No such thing as unskill labor. This phrase is pointed to push an image of saturation. If labor took no skill than why does a person need to do it? If it was so autonomous as to need no action at all, then it’s simply stagnant. Movement requires control of muscles, a skill learned early in life. A skill that one can loose if injury is sustained by the brain. A skill that can be learned twice if forgotten. A skill, nonetheless. Nothing a human does intentionally is unskilled. All intentional brain activity relies on skill. No matter how base that skill is, by definition, still a skill.
Playing games with the definition of the word “skill” doesn’t change the fact that these categories correctly predict market behavior regardless of the name you give them.
Dictionary Definitions from Oxford Languages · Learn more skill /skil/ noun the ability to do something well.
What games am i playing with the definition?
You’re stubbornly refusing to accept that polysemy exists, and as a result are insisting that everyone else use your definition instead of the commonly accepted one.
Which, again, is all completely irrelevant since you can call these “A” and “B” and get exactly the same correct predictions.
That’s basically every fight with a grammar Nazi on the Internet.
In this case, the guy feels insecure about the whole skilled and unskilled labor issue and acts like its purely artificial distinction and that just meeting the barest definition of skill is sufficient to satisfy it. I just assume these must be the guys who could get perfect A’s in class if they really tried / weren’t already beyond what they were being taught and school is really useless / had enough money and if the entire world wasn’t against them.
Having said that, rewarding skilled labor significantly more than unskilled labor is really double dipping. People who are capable of skilled labor already have benefits at the very least in regards to access to markets other people don’t have. Ironically, the same impulse that drives skilled labor to get better benefits and salaries is the same impulse that people seem to think being labelled an “essential worker” should entitle them to regardless of how replaceable they are.
People should get living wages and there should be less wealth inequality, but this whole “essential worker” is just class warfare nonsense. Welcome to supply and demand, and the demand for “essential workers” went down. Happens a lot in the skilled labor market too, the answer isn’t “but I didn’t get mine’s!”, it’s thing like livable wages, having enough jobs, universal health care, universal income, all the things people at least began talking about before they were distracted into class warfare due to Big Data Cambridge Analytica troll factory disinformation campaigns by the ultrarich. Like I get people would be perfectly ok with leaving someone with a shit job in the trash just because they weren’t an “essential worker”, but they should try some empathy instead of thinking a label makes them special, whether it actually does or not.
Username checks out.
Yep, livable wages, having enough jobs, universal health care, universal income are The Obvious Solution.

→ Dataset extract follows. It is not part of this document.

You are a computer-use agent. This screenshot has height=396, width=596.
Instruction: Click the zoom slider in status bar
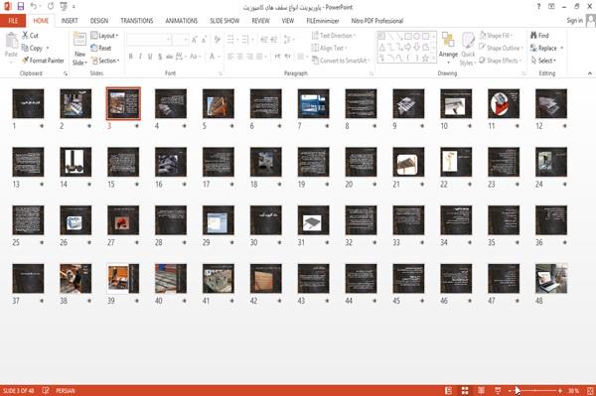(x=535, y=390)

I quoted oxford dictionary. What definition is mine? You seem to think this is like the word cool or bad. There’s not multiple different definitions. A skill is the ability to do something well. You seem to be giving the word “well” much more magnitude than it by definition holds. Doing something well means doing it satisfactory or in a good way. If all these people are doing unsatisfactory work, doing no good work, and yet still allowed to hold jobs; seems like a stretch.